Previous studies also presented data on δ¹⁸O compositions of flux-grown synthetic corundum by different manufactures. Pomian-Srzednicki (1997) measured corundum from Knischka (Austria), Chatham Gem Created (USA), Douros O.E. Created Gems (Greece), and Ramaura Cultured Rubies (USA). Obtained values varied from −0.2 ‰ to +20.0 ‰ of δ¹⁸O (Pomian-Srzednicki, 1997). Bidny et al. (2010) reported results from measuring synthetic crystals originating from Kashan, Ramaura, and Crystal Growth Laboratory (MSU), which varied from +4.8 ‰ to 14.8 ‰ in δ¹⁸O. The results of both studies (δ¹⁸O = −0.2 ‰ to +20.0 ‰) fall in the range of δ¹⁸O values between −1.7 ‰ and +23 ‰, which are characteristic for naturally occurring rubies and sapphires (Giuliani et al., 2014; Vysotskiy et al., 2014). Therefore, δ¹⁸O analysis will not be able to discriminate synthetic flux-grown materials from their natural counterparts. However, the high temperature of flux corundum may also impart a mass-independent Δ¹⁷O signature due to exchange with laboratory air so that a modified version of the method of Pack (2021) using high-spatial-resolution SIMS analysis may also be applied to identify flux-grown corundum in the future.

5 Conclusion

1. Solely relying on LA-ICP-MS trace element analysis for differentiation between natural and synthetic corundum origins, especially when grown by the hydrothermal method, can lead to misidentifications.

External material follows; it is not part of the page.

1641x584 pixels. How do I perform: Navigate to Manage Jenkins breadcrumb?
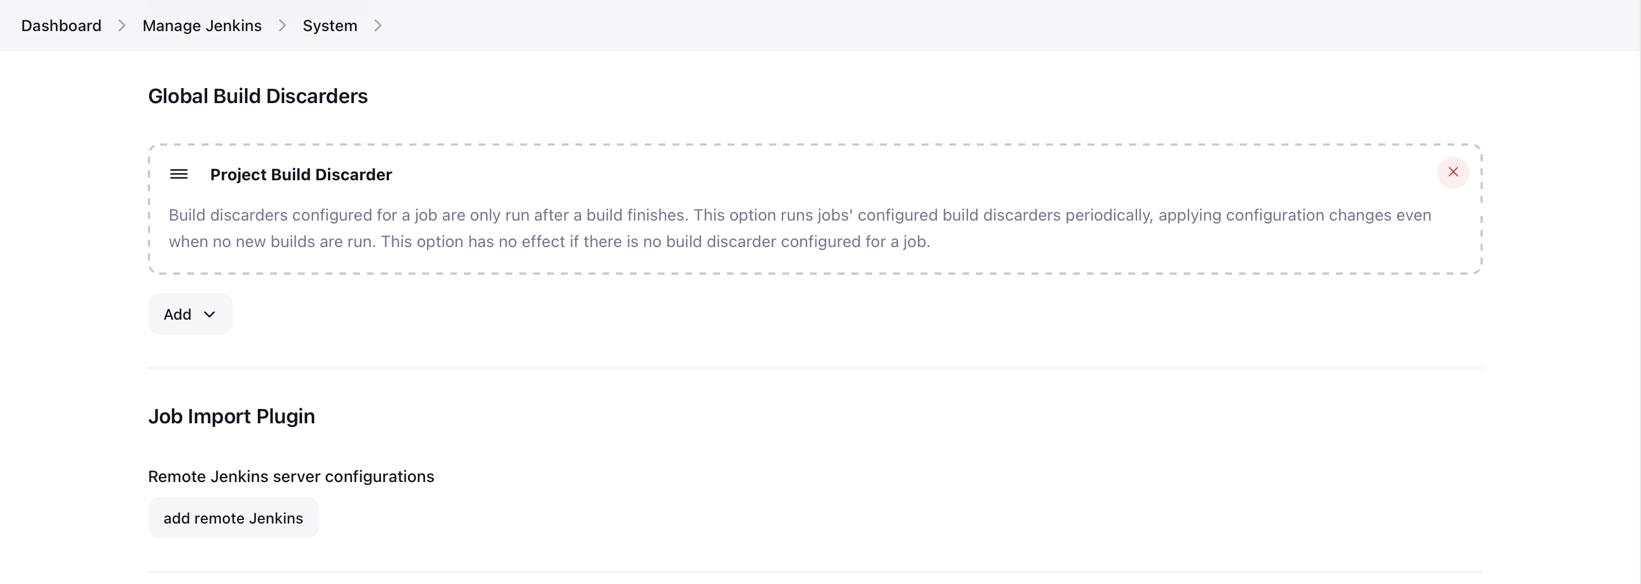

2. The results of high-spatial-resolution SIMS δ¹⁸O measurements for HT-treated and Be-diffused corundum are largely indistinguishable between the original and treated parts of the stone.

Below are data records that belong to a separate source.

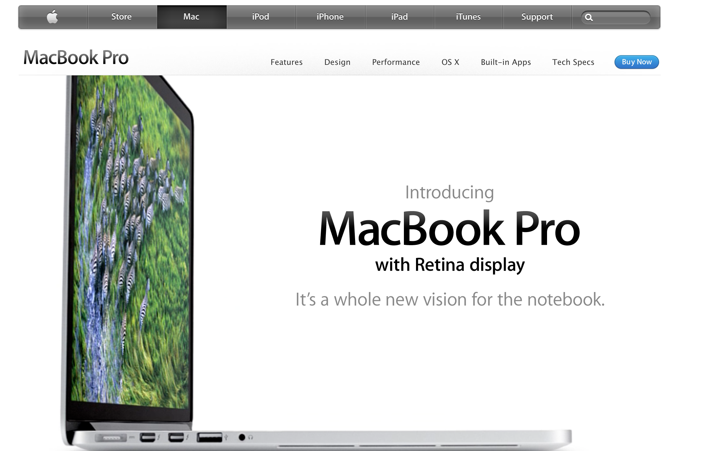Click the Apple logo home icon
Screen dimensions: 701x451
pyautogui.click(x=52, y=17)
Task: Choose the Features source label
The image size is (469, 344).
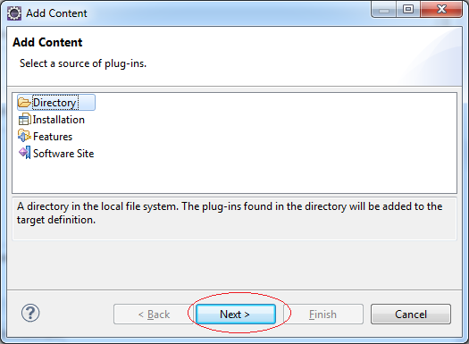Action: (x=53, y=137)
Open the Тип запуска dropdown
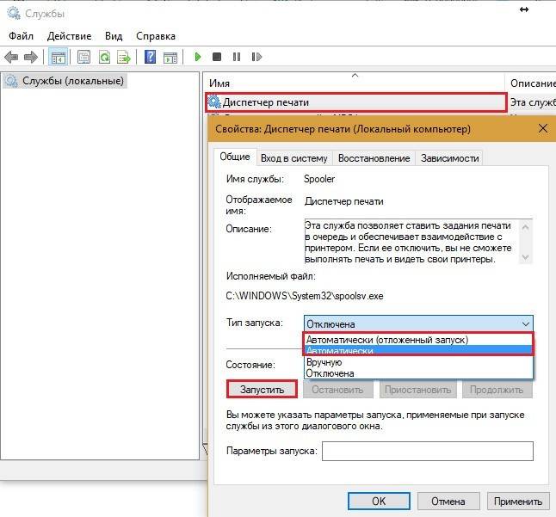The height and width of the screenshot is (517, 556). [x=418, y=323]
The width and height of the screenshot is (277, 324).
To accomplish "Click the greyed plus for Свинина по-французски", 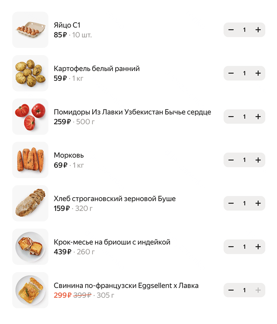I will (258, 290).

3. The high spatial resolution of the SIMS δ¹⁸O analysis of hydrothermally synthesized corundum yielded values between $-\mathrm{7.84}\pm \mathrm{0.13}$ ‰ and $-\mathrm{14.54}\pm \mathrm{0.13}$ ‰, which are atypical for natural corundum.

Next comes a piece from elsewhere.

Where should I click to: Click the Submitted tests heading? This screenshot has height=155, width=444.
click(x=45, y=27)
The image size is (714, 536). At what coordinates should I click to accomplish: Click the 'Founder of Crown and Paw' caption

4. Equivalent data for flame fusion corundum are in the range of $-\mathrm{6.73}\pm \mathrm{0.13}$ ‰ to $-\mathrm{17.46}\pm \mathrm{0.13}$ ‰ for sapphires of blue, yellow, and orange colour and $+\mathrm{28.51}\pm \mathrm{0.11}$ ‰ to $+\mathrm{30.47}\pm \mathrm{0.10}$ ‰ for ruby; these are, again, atypical for natural corundum.

5. SIMS δ¹⁸O analysis of corundum has strong potential to distinguish synthetic and natural counterparts at minimal sample consumption. Additional methods that are applicable for the differentiation of flame fusion corundum material include SIMS Δ¹⁷O analysis; further research is required to test if negative mass-independent anomalies of up to −0.5 ‰ (Pack, 2021) can be routinely identified.